# [Given problem]
Print the data below word for word, starting at the line containing "Point to the dot marker above Tabuk" and ending at the line containing "tap(128, 326)", both lines included.

[Available data start]

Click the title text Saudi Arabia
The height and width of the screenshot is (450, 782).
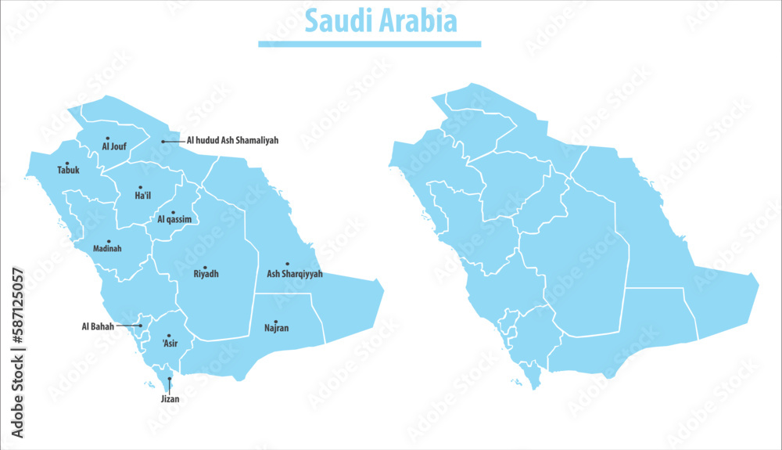tap(381, 21)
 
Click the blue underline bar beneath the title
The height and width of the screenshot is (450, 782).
tap(369, 44)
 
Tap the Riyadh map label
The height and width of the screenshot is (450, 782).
tap(206, 275)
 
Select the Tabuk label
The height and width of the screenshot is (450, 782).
tap(68, 170)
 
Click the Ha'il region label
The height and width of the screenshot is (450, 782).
tap(142, 196)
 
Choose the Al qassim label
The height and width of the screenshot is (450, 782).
tap(174, 220)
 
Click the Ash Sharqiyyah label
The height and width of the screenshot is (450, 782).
tap(294, 275)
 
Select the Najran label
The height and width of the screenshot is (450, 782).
tap(276, 328)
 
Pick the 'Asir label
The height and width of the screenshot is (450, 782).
tap(170, 343)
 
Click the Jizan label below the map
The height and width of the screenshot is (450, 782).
tap(170, 399)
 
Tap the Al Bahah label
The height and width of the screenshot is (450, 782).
tap(98, 326)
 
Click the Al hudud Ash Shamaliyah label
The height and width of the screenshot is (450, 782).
tap(232, 141)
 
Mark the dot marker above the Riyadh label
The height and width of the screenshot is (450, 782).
tap(205, 268)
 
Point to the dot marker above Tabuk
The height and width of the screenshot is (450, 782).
tap(67, 163)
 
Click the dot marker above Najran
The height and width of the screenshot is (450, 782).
tap(276, 321)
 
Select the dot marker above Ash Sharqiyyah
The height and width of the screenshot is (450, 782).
tap(287, 265)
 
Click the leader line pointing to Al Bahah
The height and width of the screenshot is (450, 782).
tap(128, 326)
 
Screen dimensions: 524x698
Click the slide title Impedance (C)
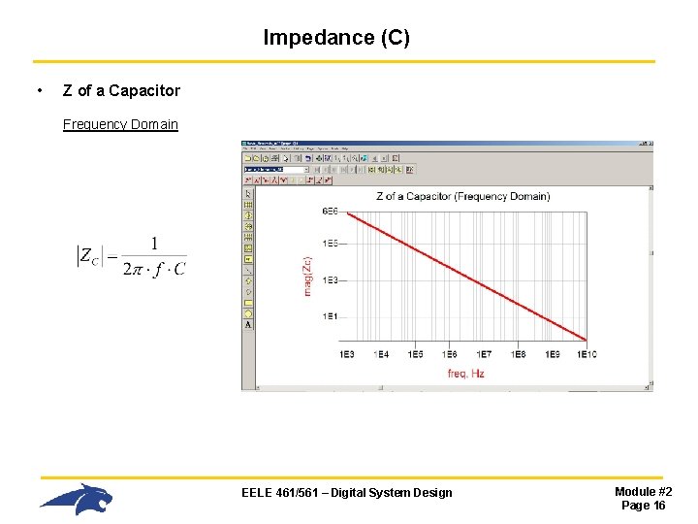point(336,38)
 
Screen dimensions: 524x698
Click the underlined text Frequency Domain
point(120,124)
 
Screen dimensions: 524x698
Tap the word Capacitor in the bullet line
point(144,90)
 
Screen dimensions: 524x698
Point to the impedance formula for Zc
point(132,256)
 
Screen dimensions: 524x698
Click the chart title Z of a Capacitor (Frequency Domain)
point(462,196)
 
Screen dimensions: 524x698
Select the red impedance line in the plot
point(465,276)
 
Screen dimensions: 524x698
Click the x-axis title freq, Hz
point(465,374)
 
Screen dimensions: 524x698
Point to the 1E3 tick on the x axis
point(347,354)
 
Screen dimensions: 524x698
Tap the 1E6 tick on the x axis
point(450,354)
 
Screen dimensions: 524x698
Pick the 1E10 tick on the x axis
point(586,354)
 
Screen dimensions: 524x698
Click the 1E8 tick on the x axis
point(518,354)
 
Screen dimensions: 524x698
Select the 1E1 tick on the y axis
point(330,316)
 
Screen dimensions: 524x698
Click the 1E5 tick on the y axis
point(330,244)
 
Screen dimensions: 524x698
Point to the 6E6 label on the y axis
point(330,212)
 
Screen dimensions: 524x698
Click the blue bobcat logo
point(77,499)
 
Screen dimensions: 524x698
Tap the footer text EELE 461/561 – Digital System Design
point(346,493)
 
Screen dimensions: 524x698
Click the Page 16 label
point(643,506)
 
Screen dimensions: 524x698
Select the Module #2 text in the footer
point(643,492)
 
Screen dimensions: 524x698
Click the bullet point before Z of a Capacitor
point(38,90)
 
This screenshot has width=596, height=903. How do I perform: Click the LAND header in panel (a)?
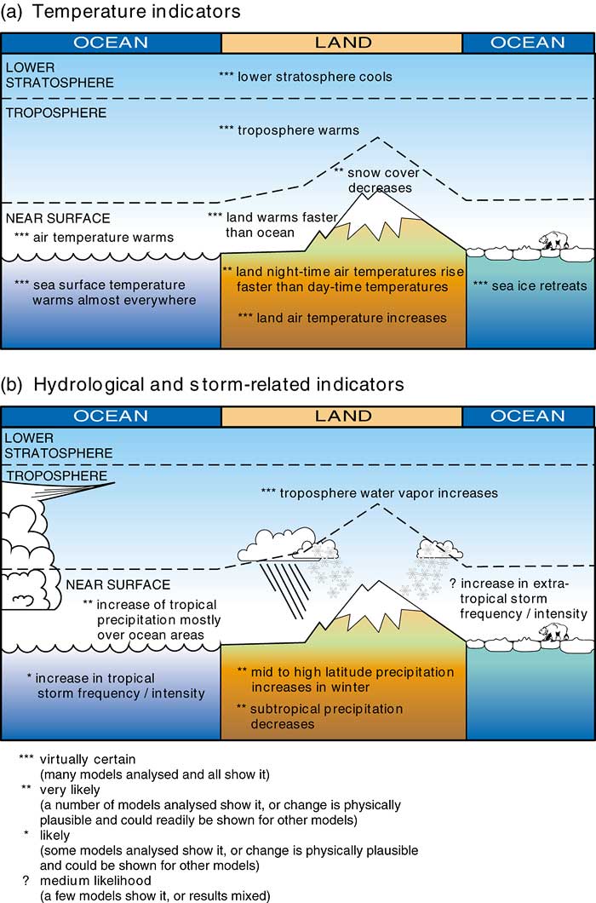(x=342, y=43)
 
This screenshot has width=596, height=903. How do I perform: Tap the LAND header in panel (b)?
(x=342, y=417)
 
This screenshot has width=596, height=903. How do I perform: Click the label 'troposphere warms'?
(x=289, y=130)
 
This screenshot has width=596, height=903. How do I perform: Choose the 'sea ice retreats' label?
(x=530, y=285)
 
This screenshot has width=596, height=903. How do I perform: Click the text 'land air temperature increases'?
(x=342, y=318)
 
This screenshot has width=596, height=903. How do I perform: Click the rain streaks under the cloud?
(x=284, y=588)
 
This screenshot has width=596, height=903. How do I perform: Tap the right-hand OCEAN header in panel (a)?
(x=528, y=43)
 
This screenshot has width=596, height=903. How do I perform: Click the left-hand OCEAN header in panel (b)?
(x=111, y=417)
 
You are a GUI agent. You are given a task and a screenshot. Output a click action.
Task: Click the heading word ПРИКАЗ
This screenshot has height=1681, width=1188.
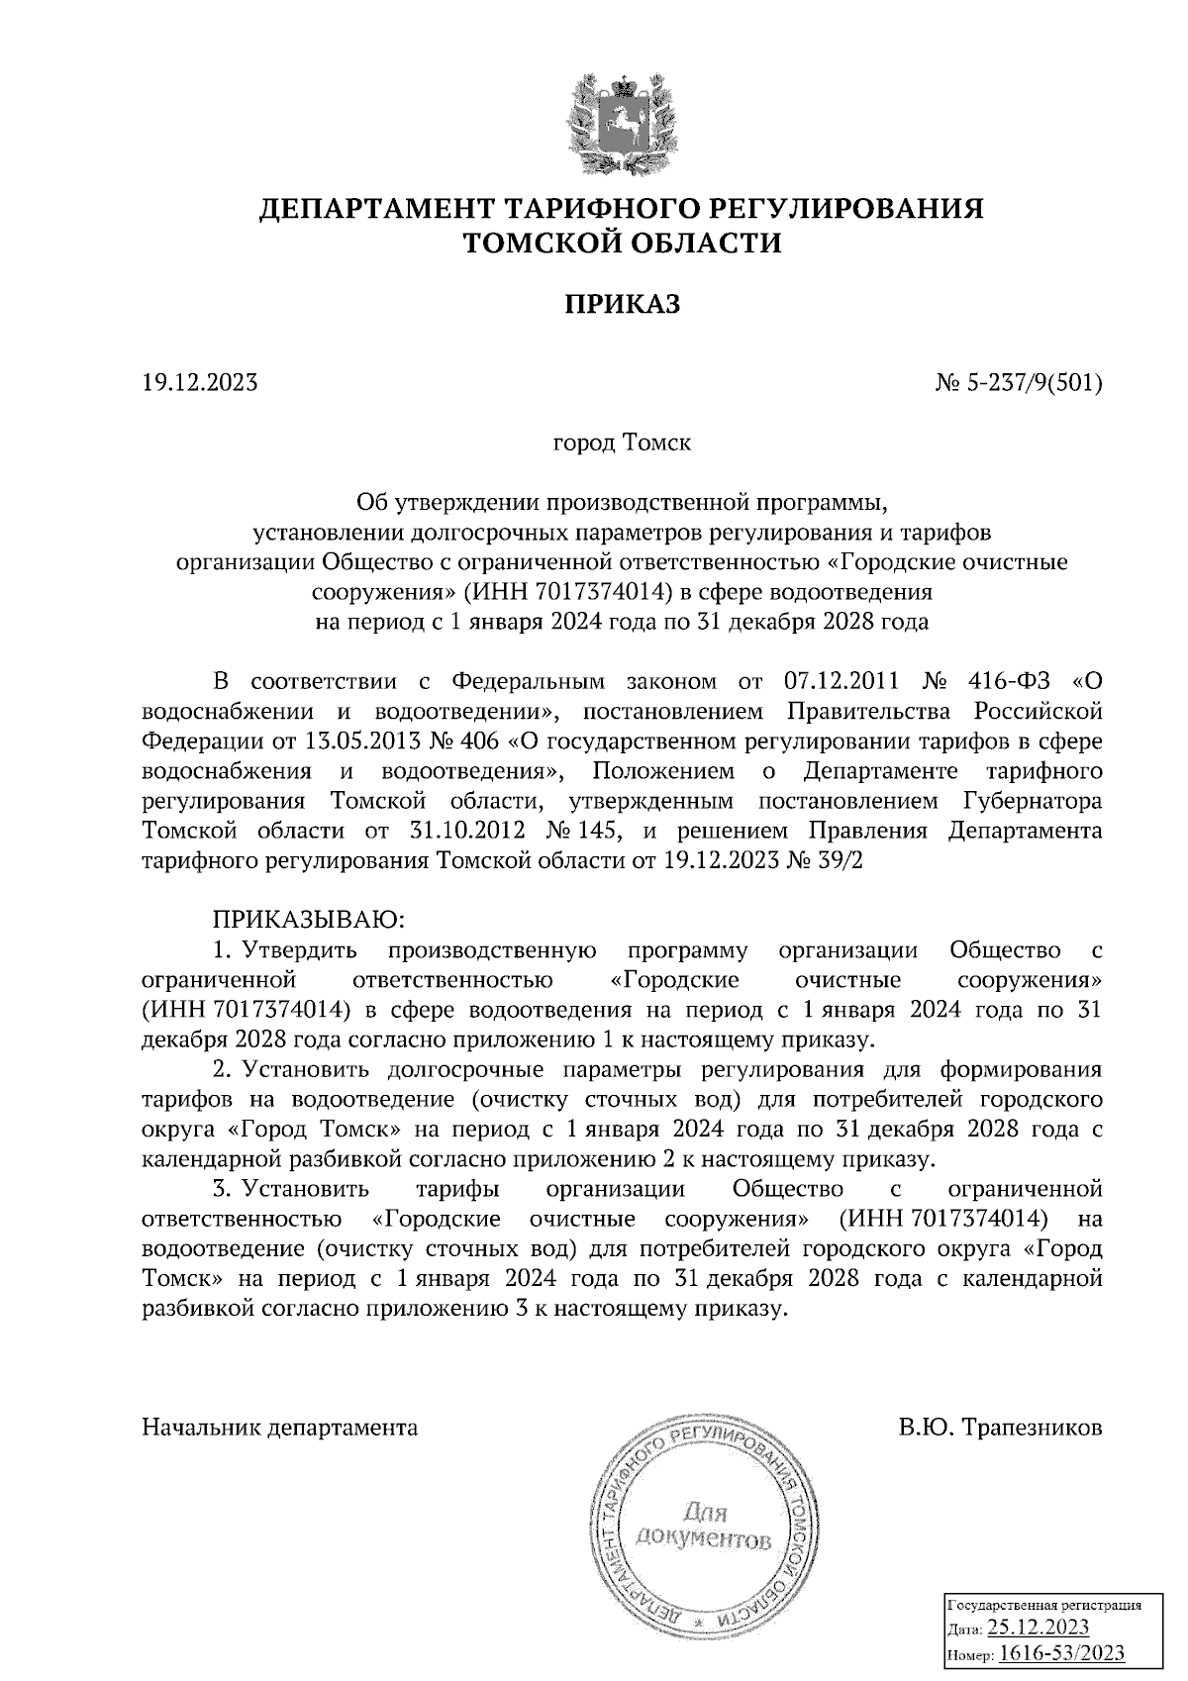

[Available data end]

# [Output for this task]
Point to the dot marker above Tabuk
The height and width of the screenshot is (450, 782).
tap(67, 163)
 
Click the dot marker above Najran
The height and width of the screenshot is (450, 782).
tap(276, 321)
 
Select the dot marker above Ash Sharqiyyah
The height and width of the screenshot is (450, 782).
tap(287, 265)
 
Click the leader line pointing to Al Bahah
The height and width of the screenshot is (450, 782).
tap(128, 326)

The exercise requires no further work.